A gentle word, a kind look, a good-natured smile can work wonders and accomplish miracles.

A grave blockhead should always go about with a lively one - they show one another off to the best advantage.

A hair in the head is worth two in the brush.

A hypocrite despises those whom he deceives, but has no respect for himself. He would make a dupe of himself too, if he could.

A knave thinks himself a fool all the time he is not making a fool of some other person.

A life of action and danger moderates the dread of death. It not only gives us fortitude to bear pain, but teaches us at every step the precarious tenure on which we hold our present being.

A man's reputation is not in his own keeping, but lies at the mercy of the profligacy of others. - Calumny requires no proof.

A nickname is the heaviest stone that the devil can throw at a man. It is a bugbear to the imagination, and, though we do not believe in it, it still haunts our apprehensions.

A scholar is like a book written in a dead language - it is not every one that can read in it.

A strong passion for any object will ensure success, for the desire of the end will point out the means.

A wise traveler never despises his own country.

Abstract reason, unassisted by passion, is no match for power and prejudice, armed with force and cunning. The love of liberty is the love of others; the love of power is the love of ourselves.
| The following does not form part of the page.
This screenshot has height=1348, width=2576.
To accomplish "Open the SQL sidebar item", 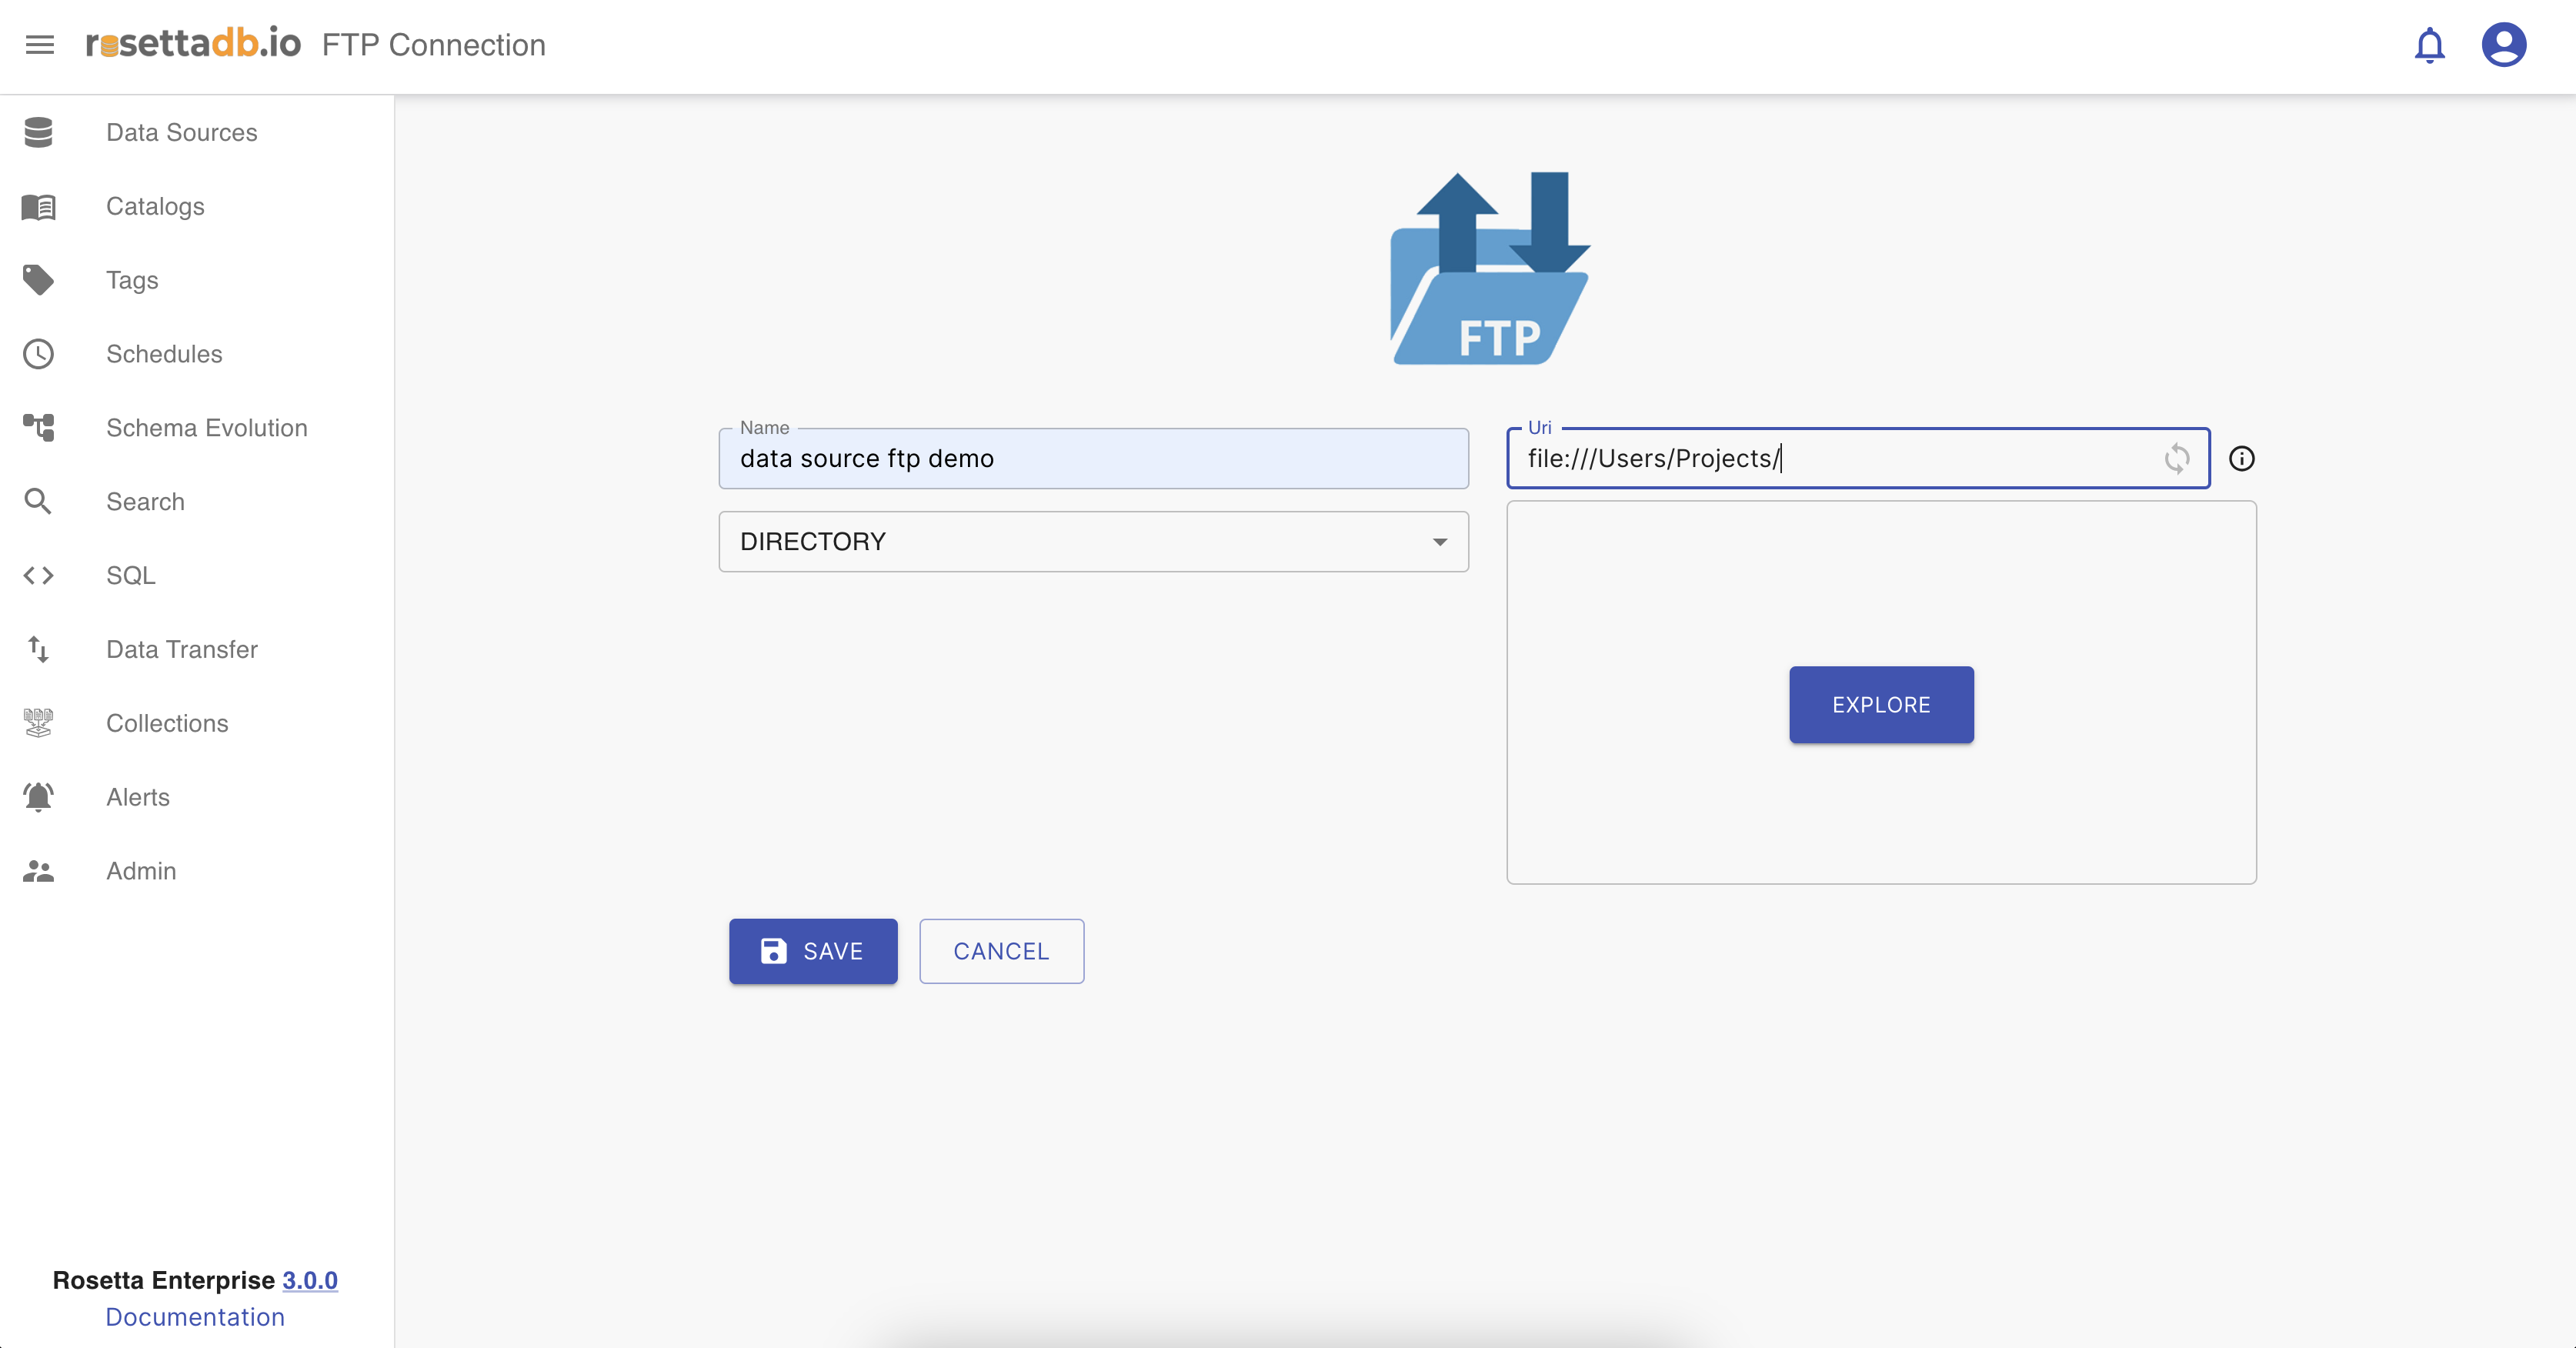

Actors are the only honest hypocrites. Their life is a voluntary dream; and the height of their ambition is to be beside themselves. They wear the livery of other men's fortunes: their very thoughts are not their own.

Again, there is a heroism in crime as well as in virtue. Vice and infamy have also their altars and their religion.

All that is worth remembering in life, is the poetry of it.

All that men really understand is confined to a very small compass; to their daily affairs and experience; to what they have an opportunity to know; and motives to study or practise. The rest is affectation and imposture.

Almost every sect of Christianity is a perversion of its essence, to accommodate it to the prejudices of the world.

An accomplished coquette excites the passions of others, in proportion as she feels none herself.

An honest man speaks the truth, though it may give offence; a vain man, in order that it may.